Landmarks to see at Peace Memorial Park in Hiroshima
There are no more traces of the war and the atomic bombing in Hiroshima. Except for the A-Bomb Dome which is preserved and sturdily standing by the river. People are moving on but they don’t forget that saddest day of their lives and they don’t forget to honor the 140,000 victims of the nuclear bombing at the nehest of the Americans.
Hiroshima is not anymore the city that we learned from history books. It’s not anymore a picture of devastation but a place of modern civilization.
Within the Peace Memorial Park in Hiroshima, peace and silence is undeniably felt by every local and tourist alike. There’s this kind of sad feeling (and perhaps guilt, if you’re American) when strolling around the park. Even the trees seem sad and the empty benches feel what solitude and loneliness like.
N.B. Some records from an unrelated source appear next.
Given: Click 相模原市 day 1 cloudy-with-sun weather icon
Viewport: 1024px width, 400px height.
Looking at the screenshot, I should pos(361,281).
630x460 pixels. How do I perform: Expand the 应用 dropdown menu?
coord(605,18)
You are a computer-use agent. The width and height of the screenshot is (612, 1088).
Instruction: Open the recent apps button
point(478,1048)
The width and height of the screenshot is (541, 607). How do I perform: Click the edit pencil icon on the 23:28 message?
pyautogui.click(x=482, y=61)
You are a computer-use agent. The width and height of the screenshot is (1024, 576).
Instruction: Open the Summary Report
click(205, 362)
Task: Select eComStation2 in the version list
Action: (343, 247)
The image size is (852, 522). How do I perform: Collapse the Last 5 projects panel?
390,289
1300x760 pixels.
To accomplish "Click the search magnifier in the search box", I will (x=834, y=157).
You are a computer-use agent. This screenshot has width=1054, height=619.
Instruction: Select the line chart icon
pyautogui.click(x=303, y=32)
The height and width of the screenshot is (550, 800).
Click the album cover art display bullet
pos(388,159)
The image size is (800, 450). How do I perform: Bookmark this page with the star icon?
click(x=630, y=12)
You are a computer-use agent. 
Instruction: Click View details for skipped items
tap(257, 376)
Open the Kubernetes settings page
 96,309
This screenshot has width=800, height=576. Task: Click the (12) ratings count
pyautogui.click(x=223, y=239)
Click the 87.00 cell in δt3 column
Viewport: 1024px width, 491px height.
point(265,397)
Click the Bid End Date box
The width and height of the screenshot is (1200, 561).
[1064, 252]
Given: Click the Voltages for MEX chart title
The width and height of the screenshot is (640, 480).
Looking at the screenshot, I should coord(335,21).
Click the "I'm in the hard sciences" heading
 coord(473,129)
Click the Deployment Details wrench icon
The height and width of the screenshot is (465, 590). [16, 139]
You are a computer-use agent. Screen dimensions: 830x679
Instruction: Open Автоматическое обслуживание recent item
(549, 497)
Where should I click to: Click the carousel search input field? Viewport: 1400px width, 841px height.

Hiroshima has stood up from the ruins and has moved since that catastrophic morning on August 6, 1945. Hiroshima has moved on. Hiroshima has a new face. The streets are lined up with modern architecture, neon lights, modern facilities, transport, etc…
Today, Hiroshima calls itself as the City of Peace.
Perhaps, the most visited tourist attraction in the city is the Peace Memorial Park. This was once a peaceful neigborhood before the nuclear bombing. Few steps from most houses was the epicenter where the bomb landed. And on that very day, the course of world history has changed.
At Peace Memorial Park in Horoshima, you’ll find the following landmarks you shouldn’t ever miss.
A-BOMB DOME AT PEACE MEMORIAL PARK
You can’t miss this destroyed building by the river. It’s the one with the dome. You can’t miss it. If you are walking from the main street, this is the first remnant of the war you can see.
Most tours start here and most educational excursions (which are many everyday) start here. This is the living symbol of the bombing that stood still years after that doomful morning happened.
CHILDREN’S PEACE MONUMENT AT PEACE MEMORIAL PARK
I love the story behind this monument. It’s sad but lessons can be learned. It’s about a 10-year old leukemia victim, Sadako Sasako. She decided to fold a thousand paper cranes hoping for her recovery. There’s an ancient Japanese myth that by doing so, all your wishes will come true.
However, Sadako died before she could even finish them. She only folded 644 paper cranes. Her classmates finished the rest and put them in her coffin. Literally, her wish didn’t come true but figuratively, her wish came true. She lives for a long time in the memory of the people.
Today, thousands of paper cranes (with wishes written on them) are sent to this monument.
FLAMES OF PEACE AT PEACE MEMORIAL PARK
The Flames of Peace will only be extinguished until the last nuclear weapon on earth has been destroyed. North Korea and Iran, I’m talking to you!
I have my fingers crossed when this day happens.
THE HALL OF REMEMBRANCE at PEACE MEMORIAL PARK
Here, you’ll see photos of the A-bomb victims. You will read their stories and feel the pain of their sufferings and the anxiety and grief of the families who lost their loved ones.
You can hear their voices as you read their cry for help. This hall is so quite that you can really feel the presence of mourning. Nobody dared to make noise. Even the school children behaved so well. They just went around, read every word and looked at the photos of the victims with interest.
THE PEACE MEMORIAL MUSEUM
The real clothes that are still tainted with blood, are so surreal and at times, you just close your eyes to ignore the objects. Adults and kids alike feel the pain of losing inside the the peace Memorial Museum.
You can’t unsee the things you’ve seen here. You will carry it with you forever. And this experience might be one of the saddest part of your travels.